Hier nämlich folgt auf das grandiose und wundervoll cineastische Intro genau das, was folgen muss: dämonisches Gekeife, vollgas-Blastbeats und ein bösartiges Riff, das alles schwarzmalt. Glorreich, wie der Opener «Converted Into Cipher» gleich reinhaut. When Plagues Collide bieten nämlich viel mehr als nur stumpfen Deathcore. Neben vernichtenden Breakdowns und ultratief gestimmten Gitarren gibt es da die Virtuosität und die Musikalität des Melodic Death Metals, den epischen Bombast und die Horrorfilmtauglichkeit des Black Metals und den modernen Druck und die brutale Dringlichkeit des Metalcores.
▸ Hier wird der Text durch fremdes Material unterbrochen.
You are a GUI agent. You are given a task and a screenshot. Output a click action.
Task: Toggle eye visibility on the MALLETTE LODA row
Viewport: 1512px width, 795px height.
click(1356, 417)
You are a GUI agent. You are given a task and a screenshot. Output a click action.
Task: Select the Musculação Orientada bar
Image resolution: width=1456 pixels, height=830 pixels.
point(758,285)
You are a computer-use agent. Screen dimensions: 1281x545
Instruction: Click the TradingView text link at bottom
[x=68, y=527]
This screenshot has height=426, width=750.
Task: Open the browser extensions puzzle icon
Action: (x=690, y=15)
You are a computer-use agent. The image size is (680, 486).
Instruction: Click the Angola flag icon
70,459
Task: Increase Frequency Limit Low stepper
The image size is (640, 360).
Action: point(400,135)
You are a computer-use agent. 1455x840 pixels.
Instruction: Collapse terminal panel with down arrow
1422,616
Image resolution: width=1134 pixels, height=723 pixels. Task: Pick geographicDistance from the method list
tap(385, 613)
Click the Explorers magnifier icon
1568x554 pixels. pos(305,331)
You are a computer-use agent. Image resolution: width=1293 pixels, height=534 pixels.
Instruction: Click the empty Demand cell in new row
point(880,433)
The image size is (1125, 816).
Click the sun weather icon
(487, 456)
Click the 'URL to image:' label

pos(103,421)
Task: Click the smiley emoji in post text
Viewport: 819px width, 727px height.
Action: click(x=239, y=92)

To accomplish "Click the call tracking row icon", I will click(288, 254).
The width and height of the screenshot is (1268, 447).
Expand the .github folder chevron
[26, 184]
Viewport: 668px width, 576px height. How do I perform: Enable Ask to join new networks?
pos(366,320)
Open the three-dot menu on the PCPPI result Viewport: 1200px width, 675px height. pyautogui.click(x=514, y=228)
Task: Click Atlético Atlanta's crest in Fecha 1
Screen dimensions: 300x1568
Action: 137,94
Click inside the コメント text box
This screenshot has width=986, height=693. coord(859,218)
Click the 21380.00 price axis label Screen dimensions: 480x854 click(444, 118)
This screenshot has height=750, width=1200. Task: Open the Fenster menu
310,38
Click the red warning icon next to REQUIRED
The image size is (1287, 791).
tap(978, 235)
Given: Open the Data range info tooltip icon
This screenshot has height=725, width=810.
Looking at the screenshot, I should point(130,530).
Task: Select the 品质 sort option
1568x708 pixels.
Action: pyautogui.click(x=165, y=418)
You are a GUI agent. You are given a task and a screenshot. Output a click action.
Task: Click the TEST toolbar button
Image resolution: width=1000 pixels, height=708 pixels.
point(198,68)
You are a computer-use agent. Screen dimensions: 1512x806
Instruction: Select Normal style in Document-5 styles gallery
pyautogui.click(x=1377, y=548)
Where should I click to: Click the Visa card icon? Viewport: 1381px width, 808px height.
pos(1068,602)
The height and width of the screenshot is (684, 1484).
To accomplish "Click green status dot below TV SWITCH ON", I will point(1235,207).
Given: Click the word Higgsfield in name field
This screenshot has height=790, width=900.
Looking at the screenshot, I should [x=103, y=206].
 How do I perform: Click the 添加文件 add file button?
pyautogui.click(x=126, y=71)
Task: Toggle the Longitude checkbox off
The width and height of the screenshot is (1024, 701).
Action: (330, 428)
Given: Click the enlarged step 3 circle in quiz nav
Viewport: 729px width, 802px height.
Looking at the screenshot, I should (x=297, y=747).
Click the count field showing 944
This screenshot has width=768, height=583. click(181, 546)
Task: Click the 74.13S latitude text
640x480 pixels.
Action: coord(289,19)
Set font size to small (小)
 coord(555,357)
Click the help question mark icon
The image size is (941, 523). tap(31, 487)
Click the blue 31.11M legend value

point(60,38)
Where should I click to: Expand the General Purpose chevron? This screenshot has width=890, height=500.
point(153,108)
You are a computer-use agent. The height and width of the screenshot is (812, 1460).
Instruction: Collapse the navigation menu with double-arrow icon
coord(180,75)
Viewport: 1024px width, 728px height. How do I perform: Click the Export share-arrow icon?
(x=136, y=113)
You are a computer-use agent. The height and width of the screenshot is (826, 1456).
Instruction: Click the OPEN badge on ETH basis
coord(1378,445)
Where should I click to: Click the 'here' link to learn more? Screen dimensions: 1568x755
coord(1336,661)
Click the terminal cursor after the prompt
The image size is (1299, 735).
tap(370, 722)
Wer nun denkt, dass das ein Bisschen zu chaotisch und überladen klingt, täuscht sich. Das Album klingt wie aus einem Guss, denn das unbändige Tempo, die wahnsinnig fette Produktion und vor allem der unmenschliche und äusserst abwechslungsreiche Gesang geben den blutroten Faden nie aus der Hand. Stimmige Orchesterparts verbinden die Songs und geben immer wieder das Gefühl, in einem epischen Film oder Open-World-Videospiel zu stecken. Und der Gesang ist wahrlich faszinierend, von tiefem Death-Gegrunze über wüste Schreie bis hin zu Gekeife und Pigsqueals ist alles dabei. Und irgendwie schaffen When Plagues Collide es, dass all das nahezu perfekt harmoniert.
Inhaltlich rechnen When Plagues Collide gnadenlos mit sämtlichen Gottheiten und modernen Plagen ab, vom Altbekannten da oben über neue Götzen und vergötterte Dinge wie Gier, Politik, Intoleranz, Wahnsinn, Tod und das Verlangen nach Macht. Nicht überraschend steht Nietzsches «Gott ist tot»-Thematik mitten im Raum. Ebenfalls wenig überraschend, dass die Grundstimmung der Platte absolut hasserfüllt, wütend und furios ist.
Nach einer halben Stunde ist der Wahnsinn vorbei, doch nicht bevor uns When Plagues Collide nochmals auf dem falschen Fuss erwischen. Das abschliessende «In Alle Stilte» ist eine todtraurige Piano-Ballade mit gesprochenem Text in Niederländisch. Der wundervoll stimmige Closer fegt schlussendlich jegliche Hoffnung weg. Man kann aufatmen, doch die Sonne wird nicht wieder aufgehen. Wenn es einmal so weit ist und all die besungenen Plagen unweigerlich aufeinandertreffen, bleibt für die Menschheit nichts als der Tod. So schmerzhaft schön und schonungslos brutal wie von When Plagues Collide wurde diese Tatsache lange nicht mehr auf den Punkt gebracht.